--- Your instructions ---
Only the lines from the one containing "Instruction: Click the play animation button" to the end of the data below belong in the answer, each repeated exactly; no pictures.

Entries taken from a collection
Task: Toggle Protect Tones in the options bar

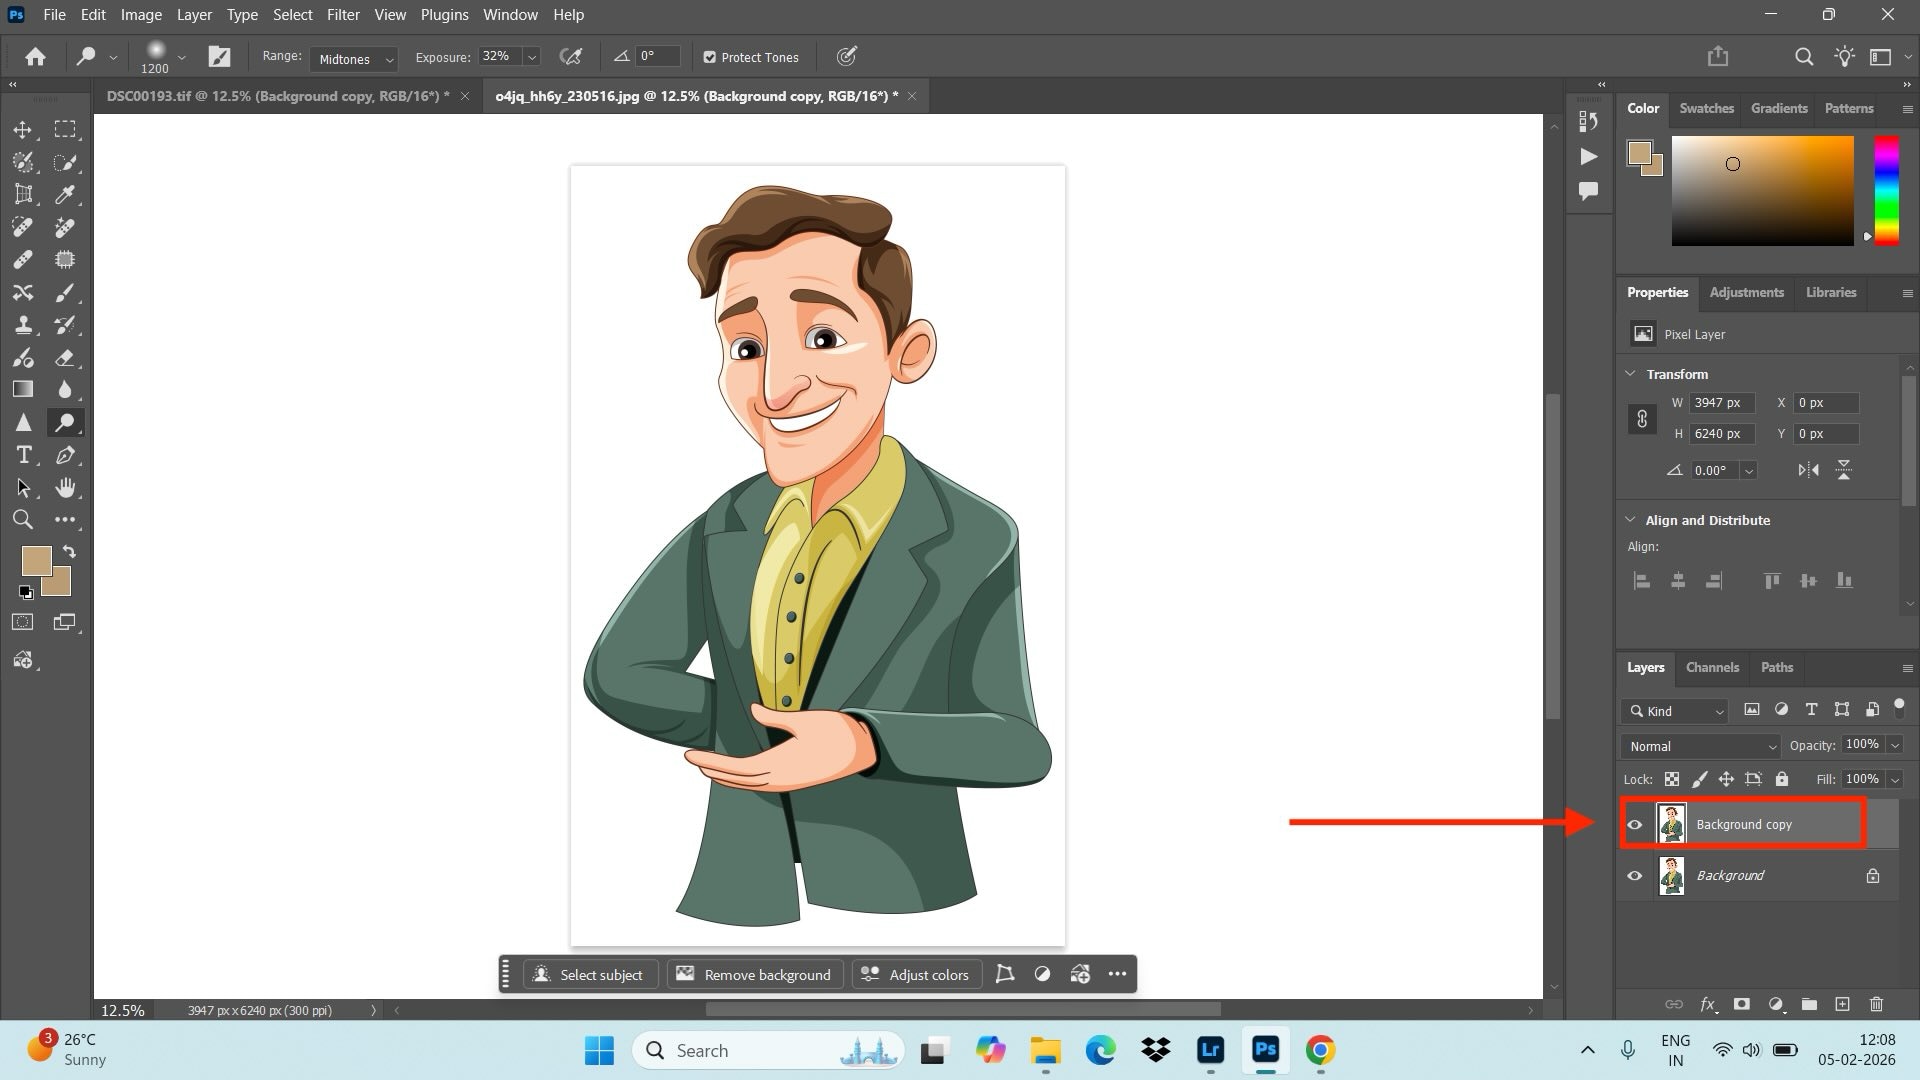Action: (x=711, y=57)
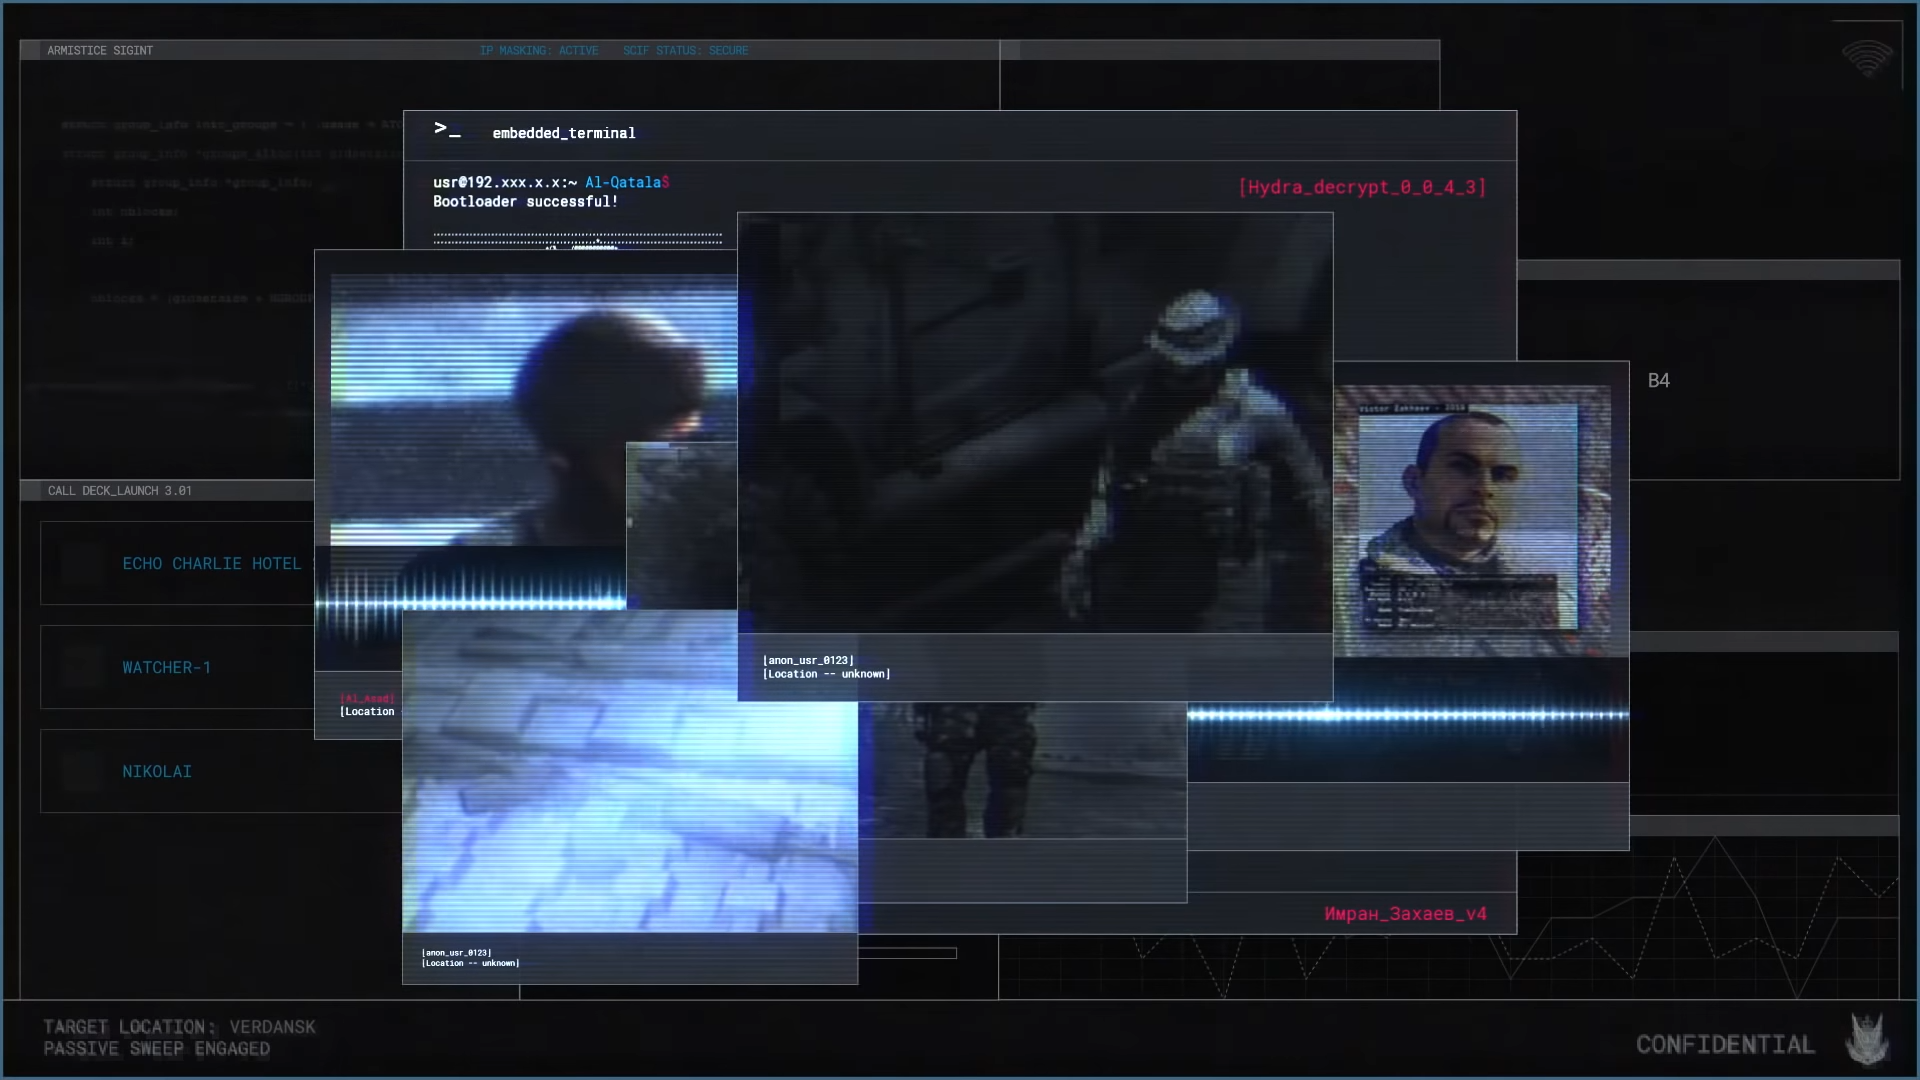This screenshot has height=1080, width=1920.
Task: Click the square icon beside NIKOLAI
Action: (x=82, y=772)
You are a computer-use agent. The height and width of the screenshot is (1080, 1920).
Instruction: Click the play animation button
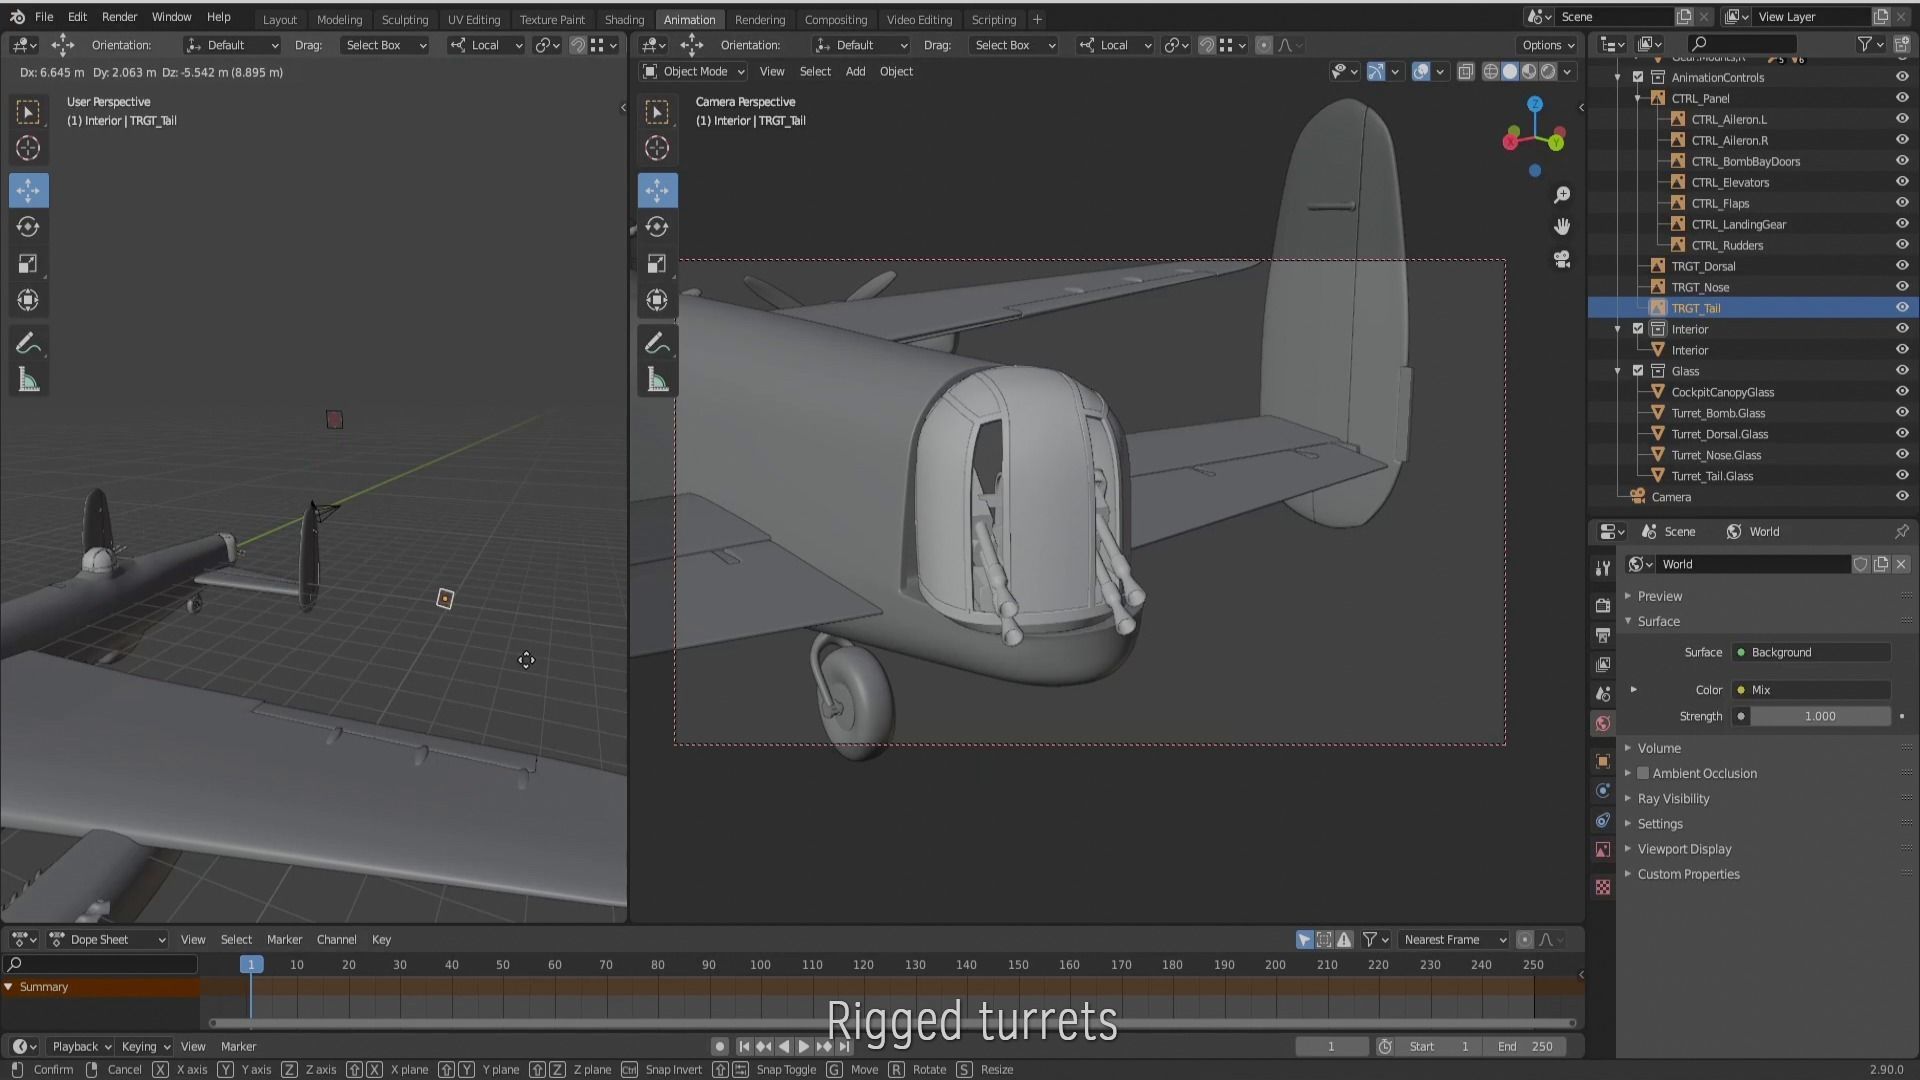click(x=803, y=1046)
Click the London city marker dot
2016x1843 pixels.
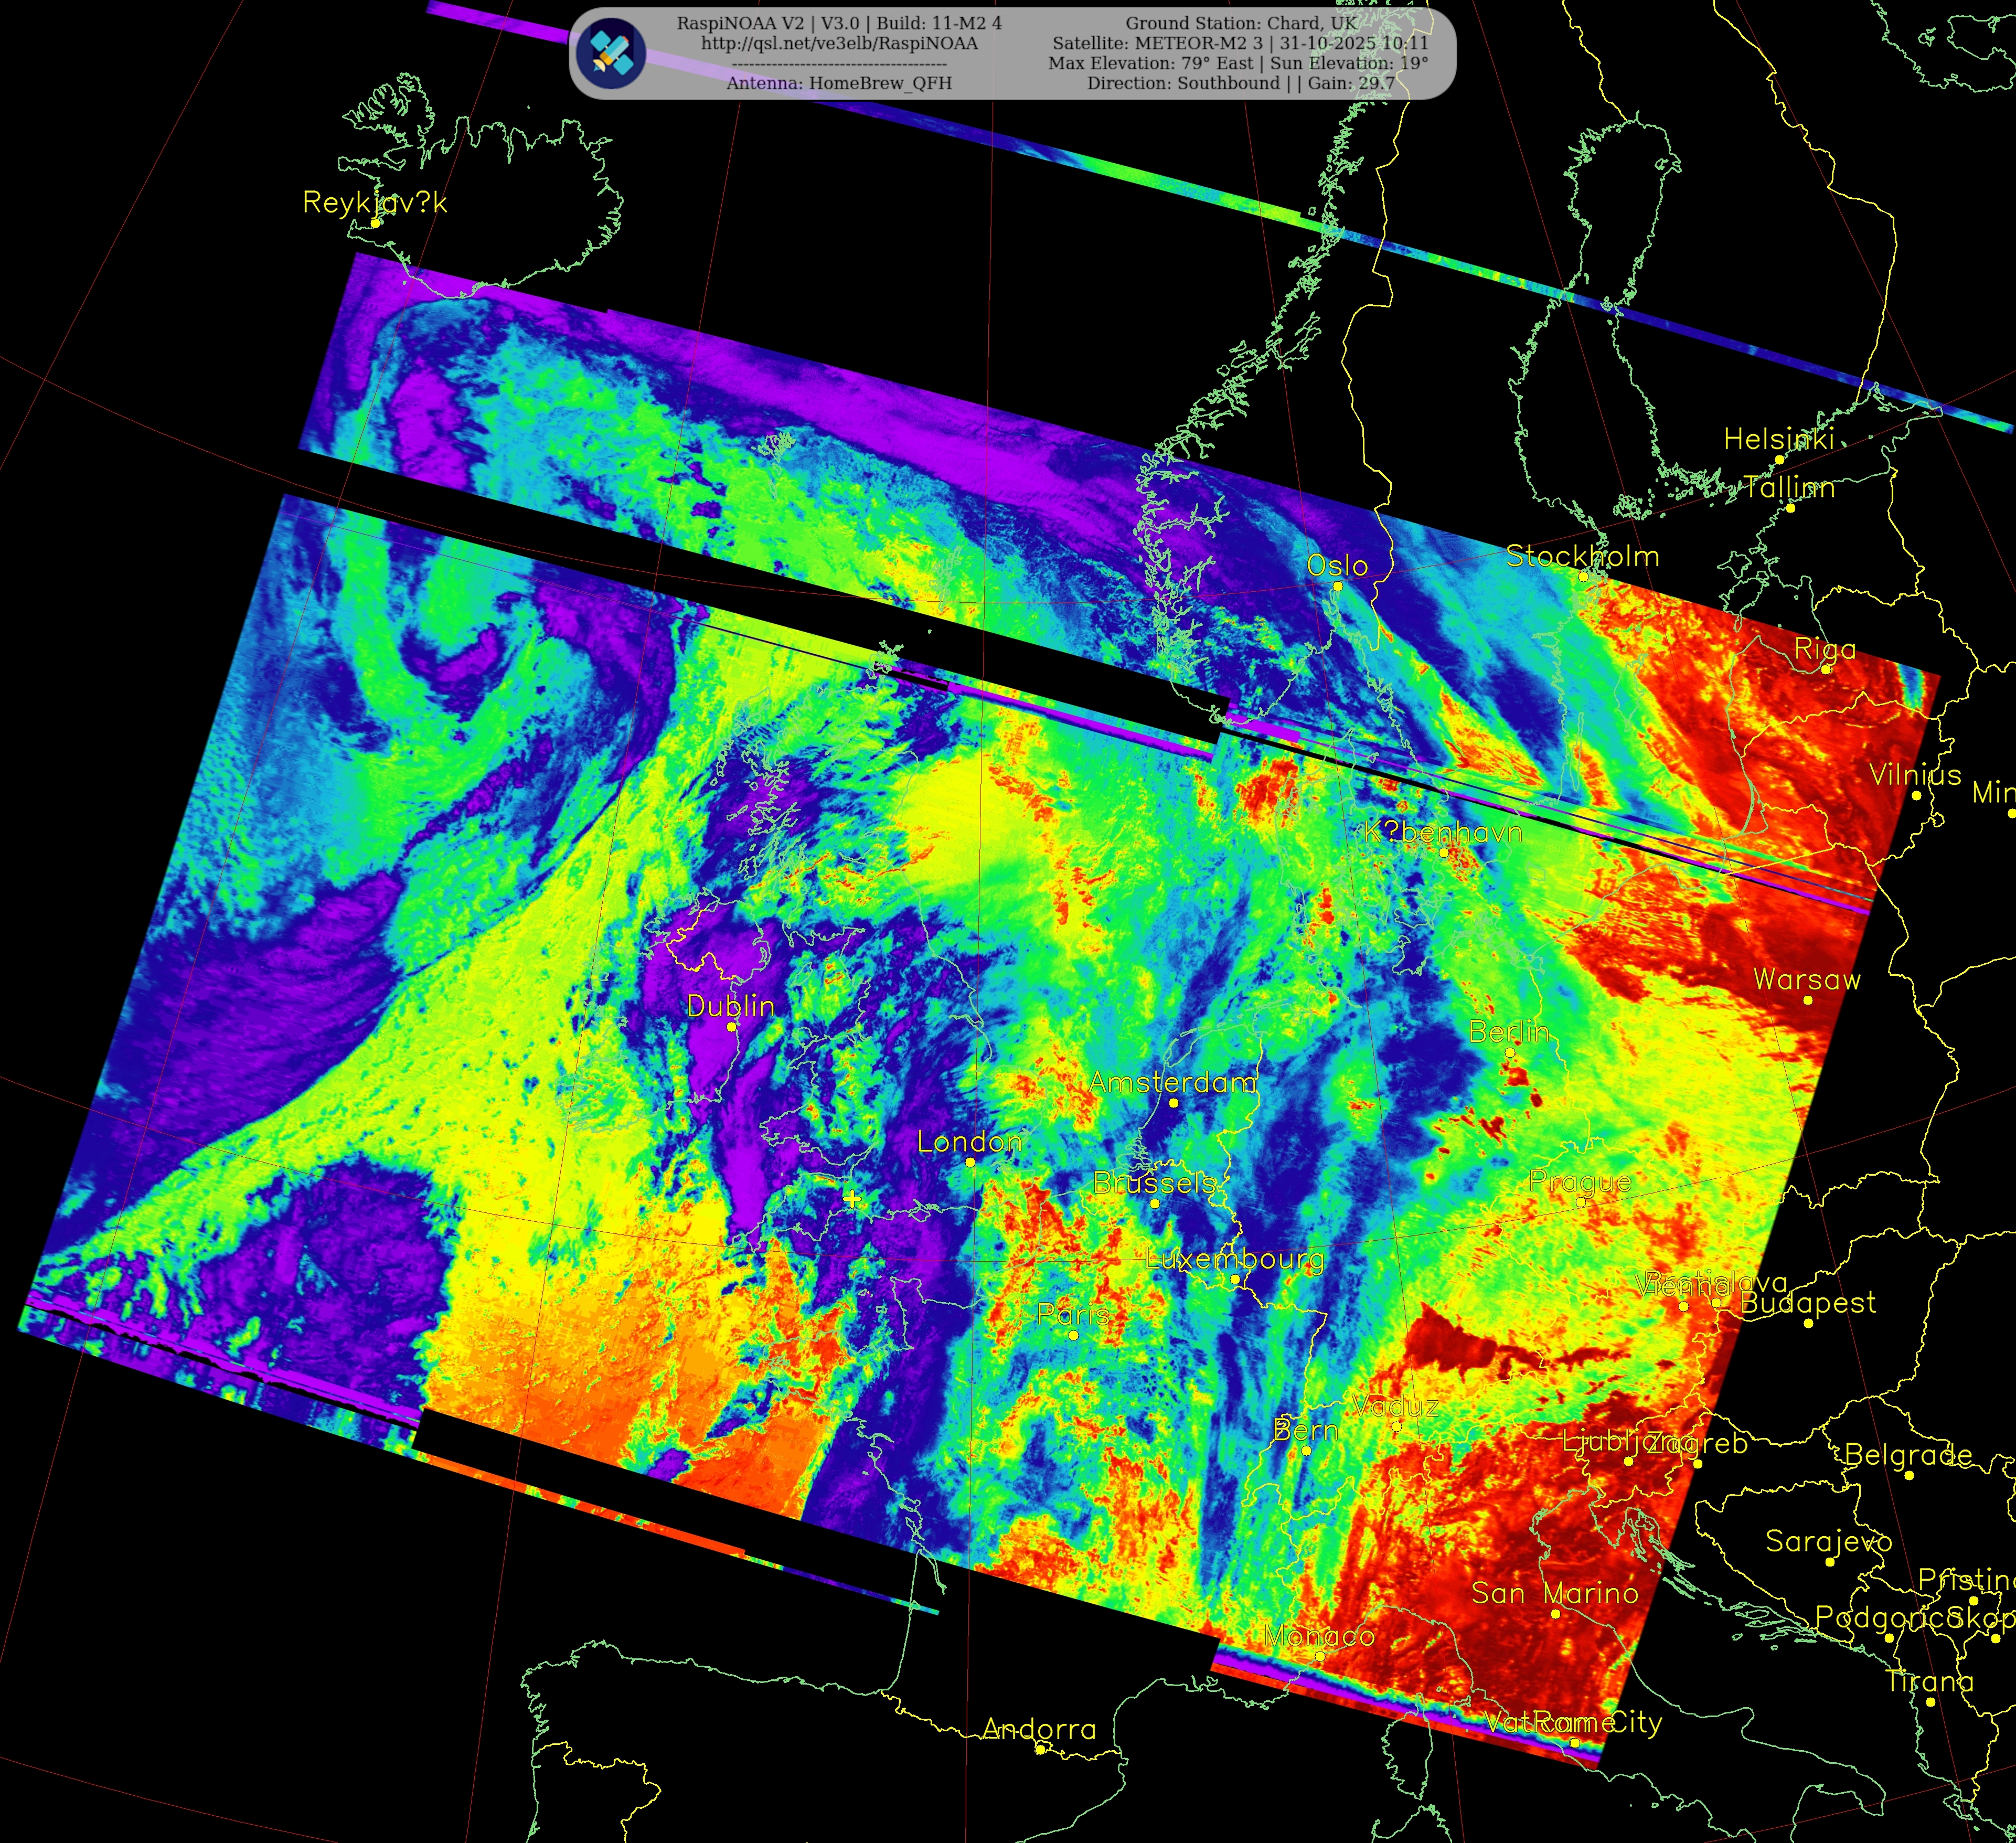point(970,1162)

--- Answer to this problem ---
Instruction: Click the play animation button
click(x=803, y=1046)
Click the London city marker dot
2016x1843 pixels.
point(970,1162)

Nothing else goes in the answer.